NEWPORT NEWS, Va. (WVEC) – While his city is battling a recent rash of shootings, the Newport News police chief is suggesting a new approach to crime prevention.

In a letter Richard Myers emailed to his department last week he emphasized greater community outreach and alluded to de-escalation, where police take a gentler approach to avoid using force. He stated that he wants to focus more on outcomes than outputs—instead of putting an emphasis on meeting quotas for arrests and citations, he wants to focus on things like increasing quality of life and reducing fear of crime.

“Every situation needs to be addressed individually, and not as a band aid--we're going to go in aggressively and fix everything. By going in strong arm tactics, that doesn't work all the time,” Karen Baird said.

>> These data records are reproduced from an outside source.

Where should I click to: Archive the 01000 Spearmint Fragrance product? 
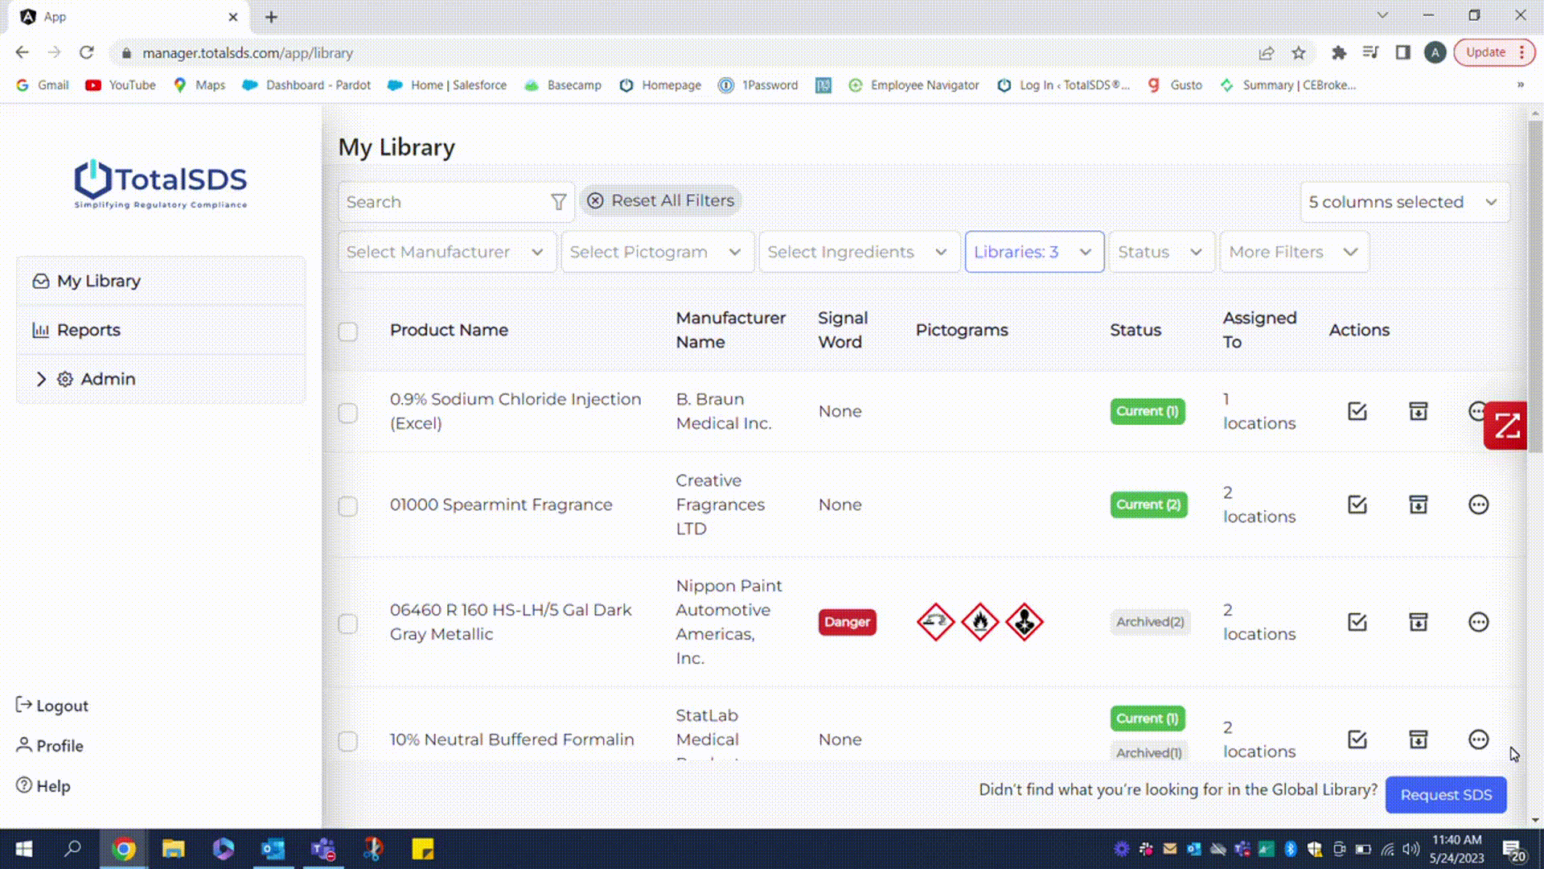pos(1418,505)
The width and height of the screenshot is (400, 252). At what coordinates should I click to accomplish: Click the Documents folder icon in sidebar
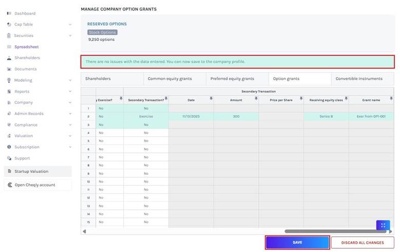[x=9, y=69]
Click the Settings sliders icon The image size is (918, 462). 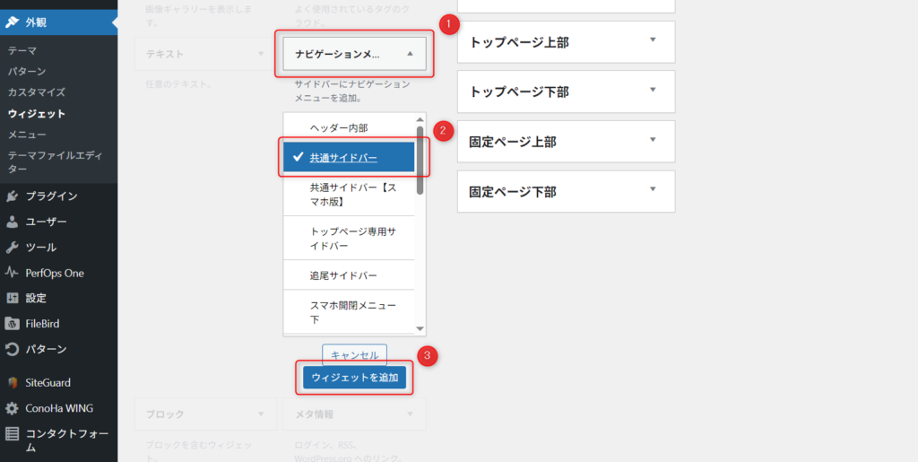[x=13, y=298]
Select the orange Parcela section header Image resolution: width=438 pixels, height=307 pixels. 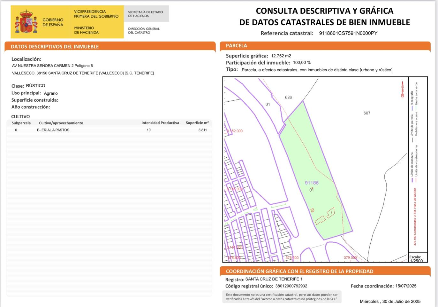236,46
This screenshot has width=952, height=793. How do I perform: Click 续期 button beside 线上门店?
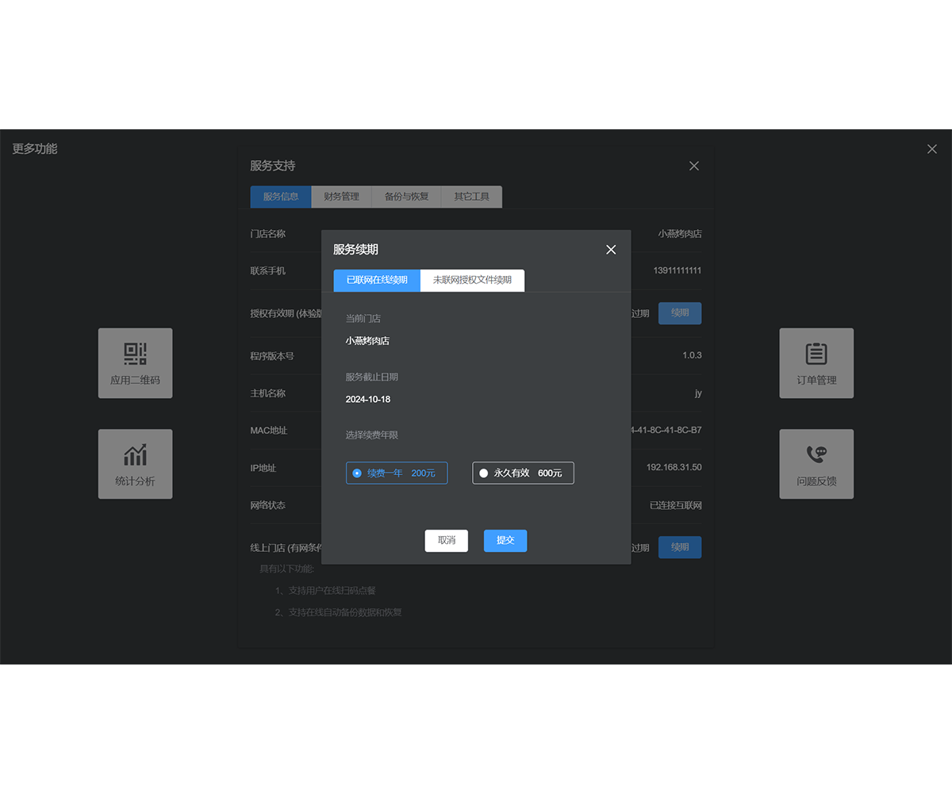(680, 547)
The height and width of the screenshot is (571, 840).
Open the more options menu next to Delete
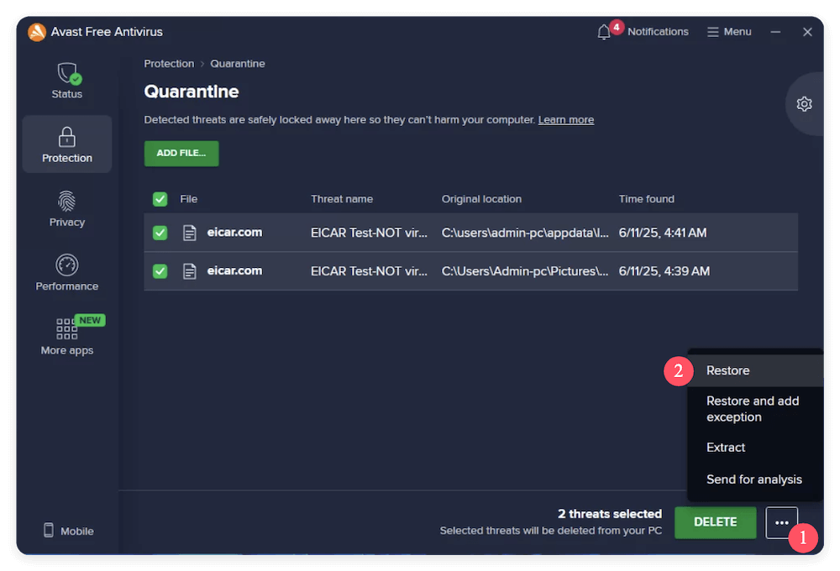coord(781,522)
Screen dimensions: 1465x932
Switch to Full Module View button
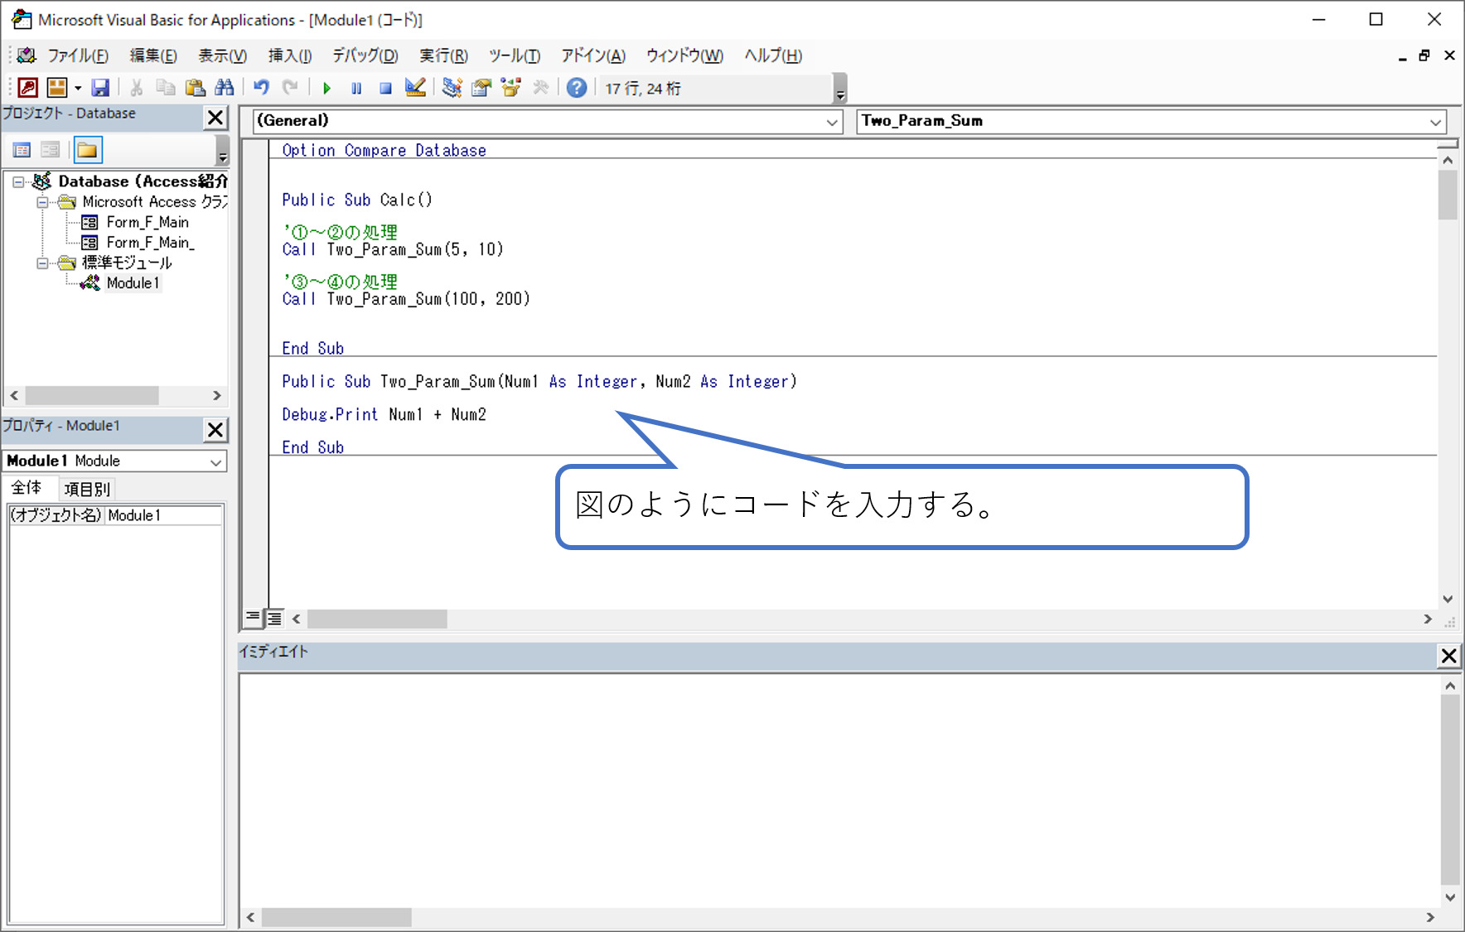[274, 618]
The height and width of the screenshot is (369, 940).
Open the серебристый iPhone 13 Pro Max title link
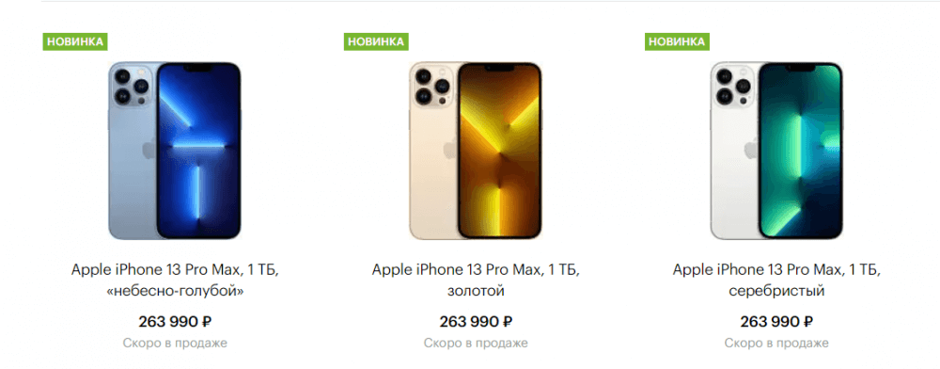pos(777,281)
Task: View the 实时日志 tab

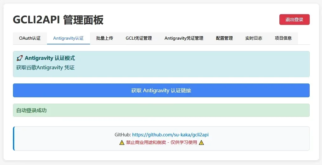Action: pos(253,38)
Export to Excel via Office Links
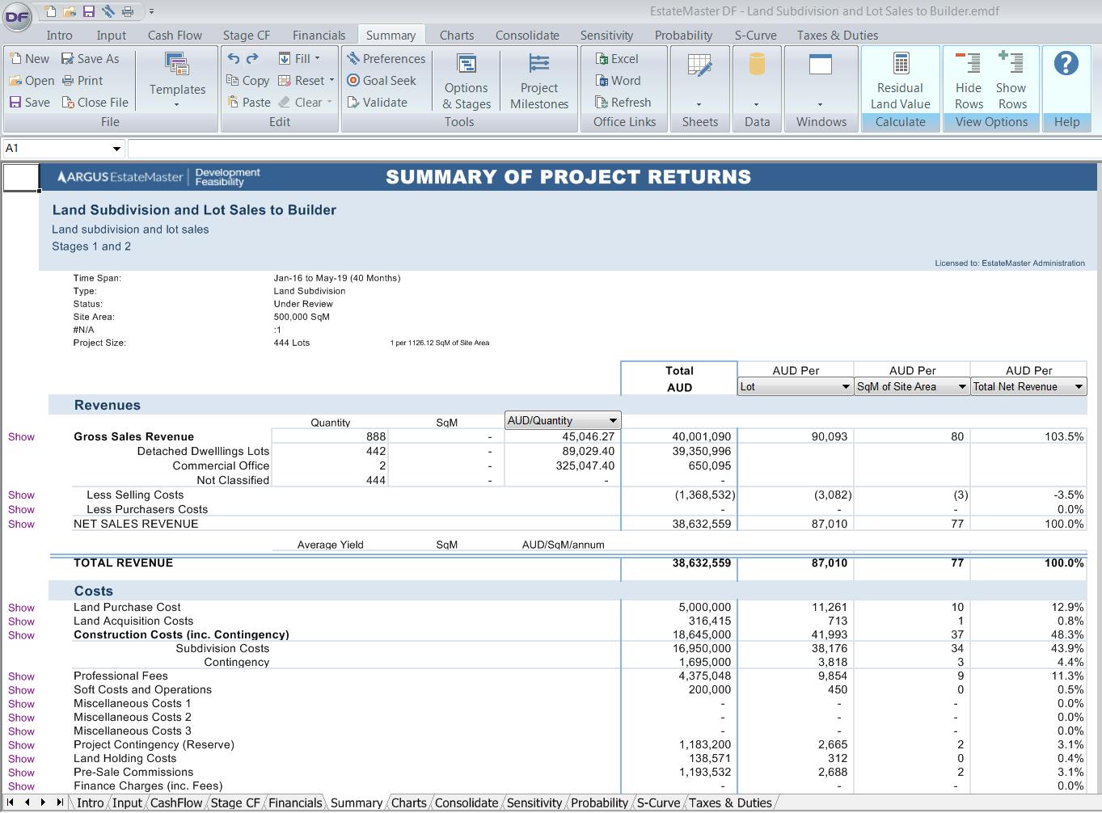 [619, 58]
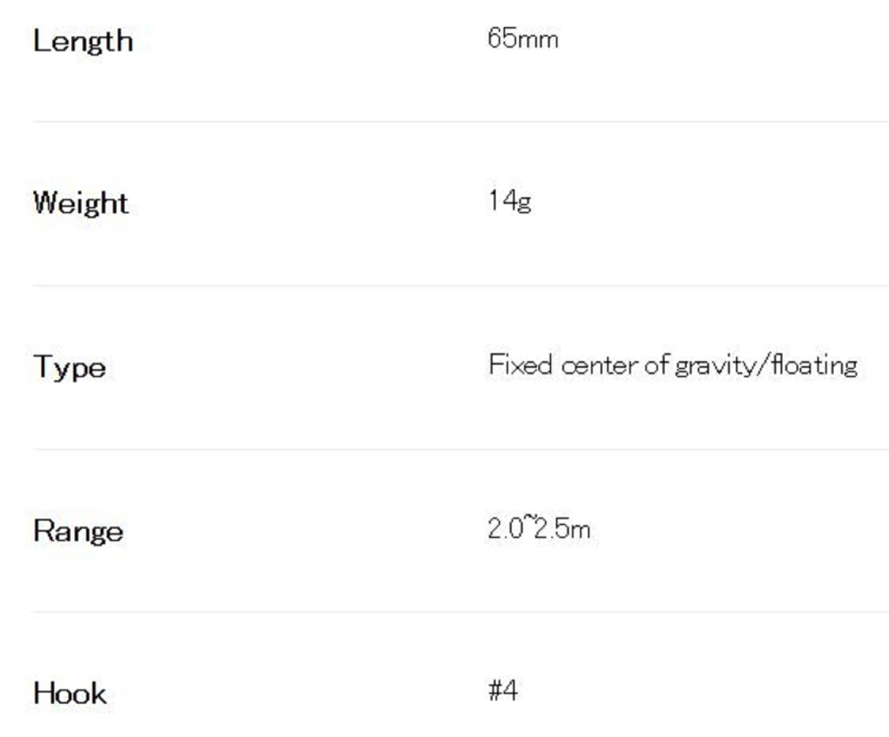Select the "65mm" length value
Viewport: 889px width, 737px height.
pos(522,39)
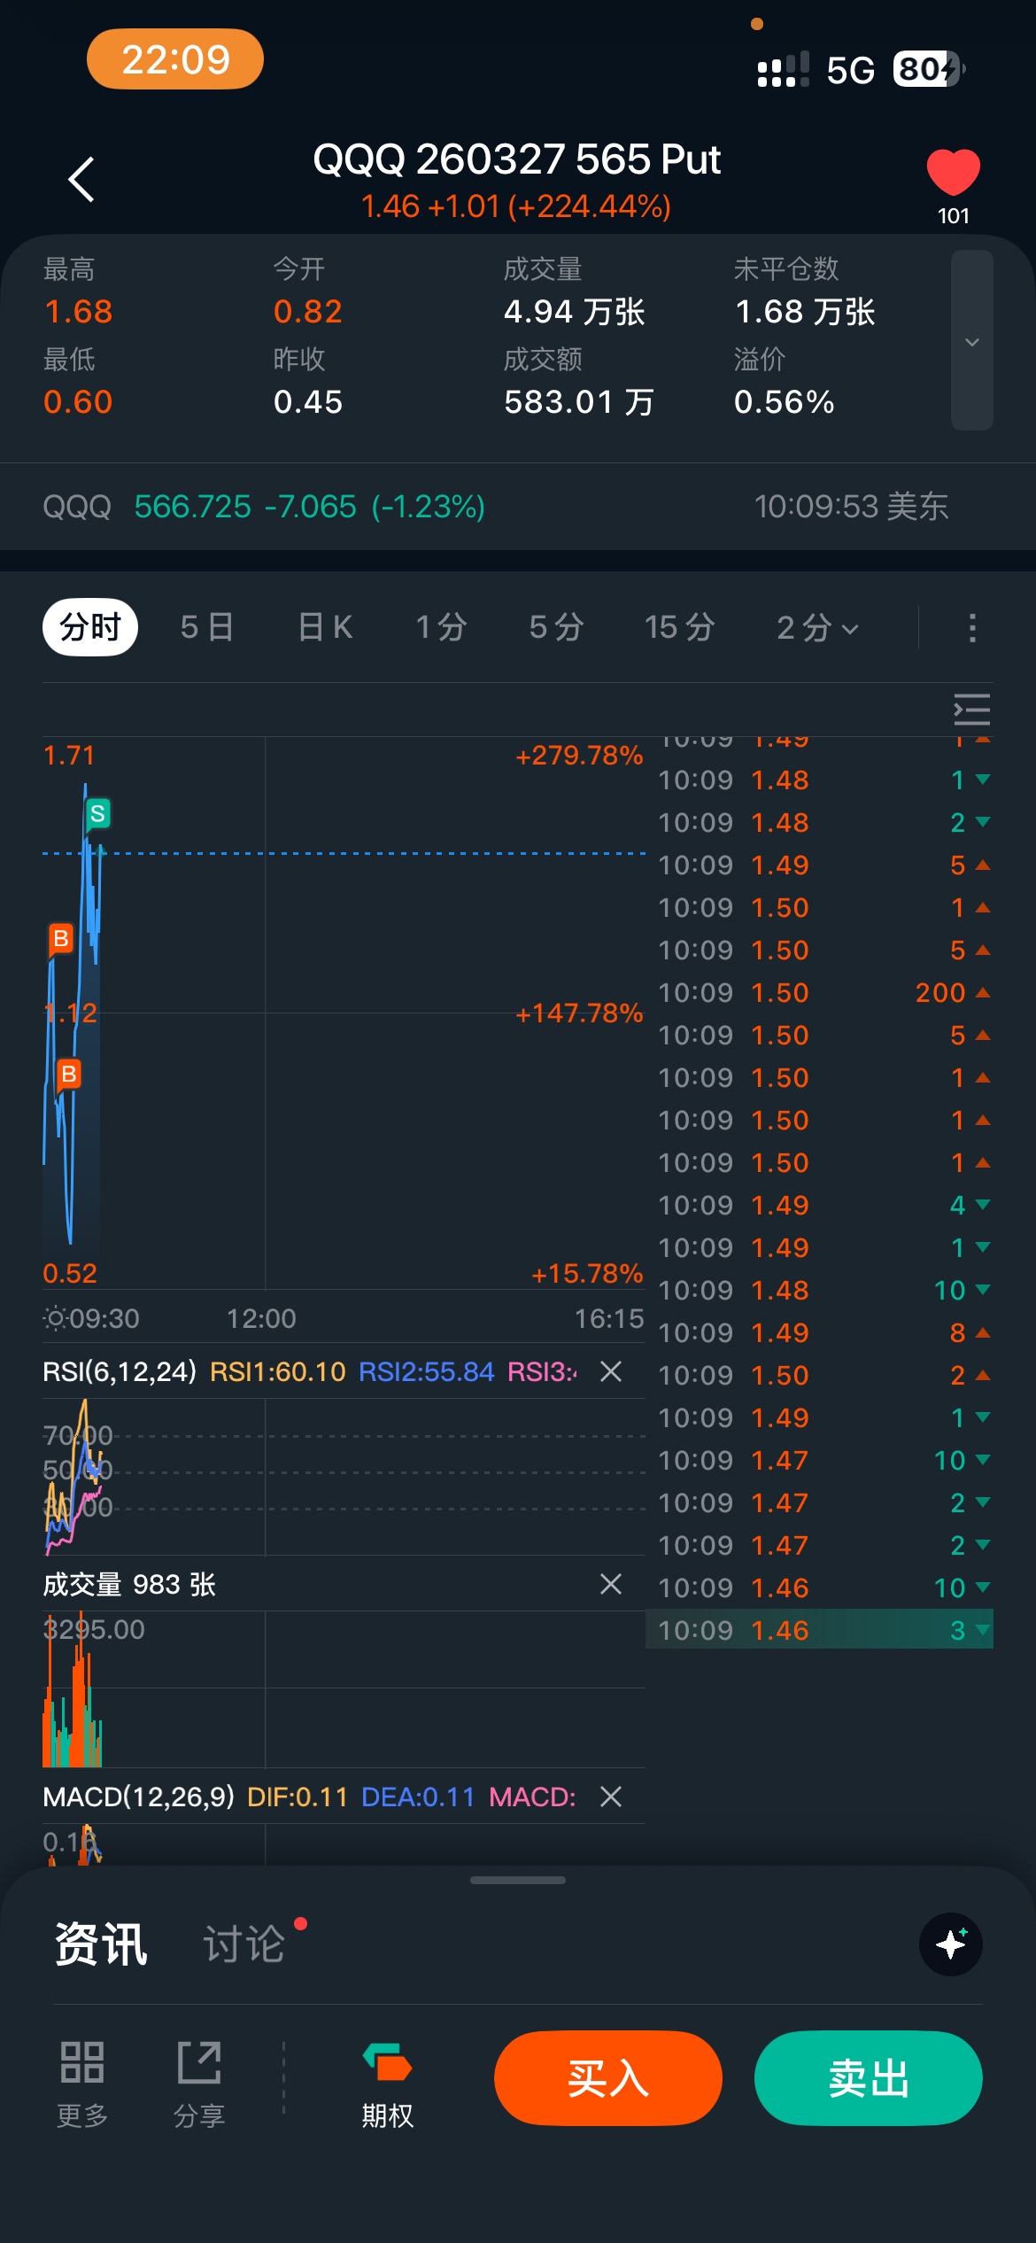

From January to November 16 of this year, Newport News has had more than 110 shootings and 23 homicides. We asked citizens if the approach Myers is suggesting is effective. Bobby Berrier said the more people feel comfortable with police, the more people would trust them.

“I think it's a good idea for police to make their presence known in a friendly way in communities as opposed to an aggressive, confrontational way,” he said.

“Respect goes both ways--police respect the communities, communities respect the police,” Darrel Dixon said.

Myers made clear he doesn’t want to change what the department is doing, but how. He stated, “We know now through years of research that citizen cooperation and satisfaction with their police has less to do with the enforcement aspect of an officer’s work (ticket or warning) and everything to do with how they were treated. Those of you who went through Chief Dolan’s “verbal de-escalation” training heard about this. It is why I include “police as humanitarians” among my key leader’s intent for our organization, to always treat folks with dignity, respect, and with empathy….even when their current behavior doesn’t warrant it. In short, we must be active with the “What” (enforcement), and purposeful in the “How” to maintain a balance and sustain community partnership and trust.”

“Regardless of what a person does, you've got to respect them as a human being. You don’t know what is causing that person to act the way he is. I know a lot of situations where these kids that are in the streets-- they have no parents, no fathers or mothers in the home--some are living with their grandparents, and we need to start there with the families. If we start with the families, I think we'll get better results,” Stanley Lovett said.

One example of the new approach Chief Myers cited in his letter is the City's Violent Crimes Task Force. Before a recent round up of wanted criminals, officers held a series of meetings in the neighborhoods they were targeting. In those meetings, they told people what they wanted to accomplish and listened to concerns before springing into action.